Things get worse. When Sam tries to fix a gate on their balcony, Hedra calls him away for breakfast. Then Sam and Allison leave and Hedra throws the dog over the side, making it look like he got out through the broken gate that Sam never fixed. She blames Sam for the dog’s death, since he said the gate was fixed, but it really wasn’t. And Allison starts trusting Hedra less and less.

 

Then comes the hair incident. Hedra takes Allison to a salon and both of them get their hair done. Only Hedra has a surprise. She gets the exact hair color and style as Allison. She walks down the stairs at the salon, to show Allison, and naturally Allison is furious. This drives her to start thinking she might be living with a psychopath. And so she goes into Hedra’s room, checks her closet and finds all sorts of things.¬†Allison finds that Hedra has been borrrowing tons of her dresses, and also has a mysterious box filled with things.

 

Things escalate in the final act to the point of involving secrets and murder. Let’s just say Hedra had more up her sleeve when she got the hair style than just liking the way Allison’s hair looked. The way Sam factors in and basically comes between the two women is great.
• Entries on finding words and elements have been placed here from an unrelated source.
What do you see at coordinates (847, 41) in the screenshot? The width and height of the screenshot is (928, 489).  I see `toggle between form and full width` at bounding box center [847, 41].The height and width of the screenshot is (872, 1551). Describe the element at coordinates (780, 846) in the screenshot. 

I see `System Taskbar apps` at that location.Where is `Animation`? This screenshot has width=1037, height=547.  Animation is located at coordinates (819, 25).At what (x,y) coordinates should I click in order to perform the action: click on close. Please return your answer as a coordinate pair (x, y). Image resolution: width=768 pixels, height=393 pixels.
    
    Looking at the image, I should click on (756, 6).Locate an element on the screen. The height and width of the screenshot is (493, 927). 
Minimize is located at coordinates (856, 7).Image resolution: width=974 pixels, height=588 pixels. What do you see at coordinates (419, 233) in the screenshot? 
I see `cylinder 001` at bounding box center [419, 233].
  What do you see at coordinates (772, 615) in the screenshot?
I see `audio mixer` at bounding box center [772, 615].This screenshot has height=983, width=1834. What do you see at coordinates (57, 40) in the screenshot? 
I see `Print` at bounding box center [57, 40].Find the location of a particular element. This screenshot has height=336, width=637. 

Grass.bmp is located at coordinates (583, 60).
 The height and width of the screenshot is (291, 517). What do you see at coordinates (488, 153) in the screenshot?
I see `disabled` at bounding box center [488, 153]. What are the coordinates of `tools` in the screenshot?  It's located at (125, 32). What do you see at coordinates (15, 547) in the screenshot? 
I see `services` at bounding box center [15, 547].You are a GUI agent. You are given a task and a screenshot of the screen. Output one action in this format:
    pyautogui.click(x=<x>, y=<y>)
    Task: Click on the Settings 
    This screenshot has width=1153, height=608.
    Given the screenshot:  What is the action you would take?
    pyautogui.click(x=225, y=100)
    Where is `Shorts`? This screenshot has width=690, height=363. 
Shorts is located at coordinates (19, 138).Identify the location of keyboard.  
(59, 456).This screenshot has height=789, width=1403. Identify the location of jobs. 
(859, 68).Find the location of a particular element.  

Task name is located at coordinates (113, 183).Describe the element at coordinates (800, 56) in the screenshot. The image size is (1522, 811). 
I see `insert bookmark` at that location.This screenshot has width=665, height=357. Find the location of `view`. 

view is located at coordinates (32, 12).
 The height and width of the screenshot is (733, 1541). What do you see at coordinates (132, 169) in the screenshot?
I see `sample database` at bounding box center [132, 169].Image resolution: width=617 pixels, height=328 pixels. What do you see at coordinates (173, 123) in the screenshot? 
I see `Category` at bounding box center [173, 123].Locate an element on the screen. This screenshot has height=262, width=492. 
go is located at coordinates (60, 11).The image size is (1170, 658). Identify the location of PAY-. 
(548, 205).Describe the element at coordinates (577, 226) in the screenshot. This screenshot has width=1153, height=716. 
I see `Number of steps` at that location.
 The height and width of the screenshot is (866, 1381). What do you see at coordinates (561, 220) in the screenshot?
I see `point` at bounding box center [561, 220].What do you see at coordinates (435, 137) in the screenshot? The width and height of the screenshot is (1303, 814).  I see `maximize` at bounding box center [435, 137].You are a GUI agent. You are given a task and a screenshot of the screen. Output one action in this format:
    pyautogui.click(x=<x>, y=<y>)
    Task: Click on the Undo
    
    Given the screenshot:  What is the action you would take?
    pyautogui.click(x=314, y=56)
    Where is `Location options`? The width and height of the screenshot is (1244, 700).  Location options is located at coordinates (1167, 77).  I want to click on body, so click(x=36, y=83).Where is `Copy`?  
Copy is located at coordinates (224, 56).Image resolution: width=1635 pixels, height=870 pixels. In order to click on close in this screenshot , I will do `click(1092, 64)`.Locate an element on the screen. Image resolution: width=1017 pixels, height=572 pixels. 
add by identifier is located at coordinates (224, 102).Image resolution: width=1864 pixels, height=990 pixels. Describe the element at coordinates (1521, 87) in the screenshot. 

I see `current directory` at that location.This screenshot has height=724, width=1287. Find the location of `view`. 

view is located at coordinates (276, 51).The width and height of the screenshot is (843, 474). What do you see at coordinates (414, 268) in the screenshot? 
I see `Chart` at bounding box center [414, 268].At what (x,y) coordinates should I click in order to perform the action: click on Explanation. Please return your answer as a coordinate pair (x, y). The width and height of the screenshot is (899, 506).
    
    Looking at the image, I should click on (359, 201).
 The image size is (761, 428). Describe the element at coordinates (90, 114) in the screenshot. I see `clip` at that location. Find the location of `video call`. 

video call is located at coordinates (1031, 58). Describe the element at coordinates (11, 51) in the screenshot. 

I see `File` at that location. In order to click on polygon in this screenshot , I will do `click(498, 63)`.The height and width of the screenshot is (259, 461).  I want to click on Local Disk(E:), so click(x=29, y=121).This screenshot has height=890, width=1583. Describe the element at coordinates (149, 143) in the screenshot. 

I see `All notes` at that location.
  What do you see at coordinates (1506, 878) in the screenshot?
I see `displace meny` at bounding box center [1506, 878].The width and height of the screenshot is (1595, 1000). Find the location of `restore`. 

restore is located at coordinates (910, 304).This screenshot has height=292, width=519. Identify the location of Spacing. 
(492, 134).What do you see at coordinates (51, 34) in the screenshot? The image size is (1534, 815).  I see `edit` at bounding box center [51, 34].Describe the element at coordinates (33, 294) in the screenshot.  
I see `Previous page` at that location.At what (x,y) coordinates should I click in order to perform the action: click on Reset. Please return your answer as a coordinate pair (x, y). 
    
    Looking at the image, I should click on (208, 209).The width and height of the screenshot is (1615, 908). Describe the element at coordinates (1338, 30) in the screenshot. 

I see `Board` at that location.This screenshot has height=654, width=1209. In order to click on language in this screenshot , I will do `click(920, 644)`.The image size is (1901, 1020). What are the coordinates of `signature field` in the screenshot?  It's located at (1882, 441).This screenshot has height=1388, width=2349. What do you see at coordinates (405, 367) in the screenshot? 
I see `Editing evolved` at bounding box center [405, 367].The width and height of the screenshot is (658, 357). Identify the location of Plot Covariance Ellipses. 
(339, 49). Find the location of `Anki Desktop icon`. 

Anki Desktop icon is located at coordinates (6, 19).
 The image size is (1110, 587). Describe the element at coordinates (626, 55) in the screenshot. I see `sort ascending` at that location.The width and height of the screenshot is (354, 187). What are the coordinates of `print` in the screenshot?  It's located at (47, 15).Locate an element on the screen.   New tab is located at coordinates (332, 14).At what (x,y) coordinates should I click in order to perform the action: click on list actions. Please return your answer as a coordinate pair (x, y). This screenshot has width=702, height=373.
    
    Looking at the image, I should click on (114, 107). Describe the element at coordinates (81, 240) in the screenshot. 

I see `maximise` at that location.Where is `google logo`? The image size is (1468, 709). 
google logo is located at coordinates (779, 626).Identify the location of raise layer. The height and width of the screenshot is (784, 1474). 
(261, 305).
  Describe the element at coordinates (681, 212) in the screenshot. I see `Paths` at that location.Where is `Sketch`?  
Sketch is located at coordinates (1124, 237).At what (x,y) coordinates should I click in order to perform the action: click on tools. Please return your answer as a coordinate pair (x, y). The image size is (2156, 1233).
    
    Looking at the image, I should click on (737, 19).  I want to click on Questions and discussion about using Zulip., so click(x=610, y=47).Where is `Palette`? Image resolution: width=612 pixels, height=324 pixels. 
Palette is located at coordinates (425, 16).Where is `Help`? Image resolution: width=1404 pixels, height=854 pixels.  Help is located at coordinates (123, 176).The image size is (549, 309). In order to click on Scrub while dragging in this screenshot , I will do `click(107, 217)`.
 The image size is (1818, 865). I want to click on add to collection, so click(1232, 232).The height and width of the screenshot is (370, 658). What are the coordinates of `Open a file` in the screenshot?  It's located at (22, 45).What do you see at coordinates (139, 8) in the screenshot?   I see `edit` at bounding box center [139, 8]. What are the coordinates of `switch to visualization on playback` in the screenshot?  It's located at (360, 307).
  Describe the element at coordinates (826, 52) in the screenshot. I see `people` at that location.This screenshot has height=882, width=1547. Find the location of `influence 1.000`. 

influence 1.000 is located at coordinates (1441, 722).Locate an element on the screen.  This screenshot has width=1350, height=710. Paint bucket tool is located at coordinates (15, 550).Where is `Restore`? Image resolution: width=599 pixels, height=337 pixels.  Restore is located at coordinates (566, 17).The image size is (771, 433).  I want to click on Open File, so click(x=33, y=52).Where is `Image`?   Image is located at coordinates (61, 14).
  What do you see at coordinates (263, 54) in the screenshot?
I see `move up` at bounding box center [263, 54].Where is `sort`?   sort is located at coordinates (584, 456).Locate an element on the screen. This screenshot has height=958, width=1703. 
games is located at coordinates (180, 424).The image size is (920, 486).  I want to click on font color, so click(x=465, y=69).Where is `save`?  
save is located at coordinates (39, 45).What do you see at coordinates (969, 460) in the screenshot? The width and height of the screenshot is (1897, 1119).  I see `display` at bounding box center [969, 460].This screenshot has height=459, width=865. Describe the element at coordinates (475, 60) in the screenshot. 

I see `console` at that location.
Exactly what Hedra was worried about happens, with Allison wanting to move back in with Sam, and therefore wanting Hedra to move out. And that’s what really pushes things too far for Hedra. Suddenly the real psycho comes out and there’s no looking back.

 

Single White Female is a movie with an agenda and a certain set of rules to follow, and it basically accomplishes its goal. It’s the worst of these types of movies because it offers nothing creative or new. But it does have some fun with the staples of this type of movie. Once in a while the movie veers far off track, (for example, there’s a scene where Allison follows Hedra to a sex club, and nothing ever comes of it.) The story with Allison’s boss is another situation that feels tacked on. But most of the stuff between Allison and Hedra works, and as a B movie, this one is a decent guilty pleasure film.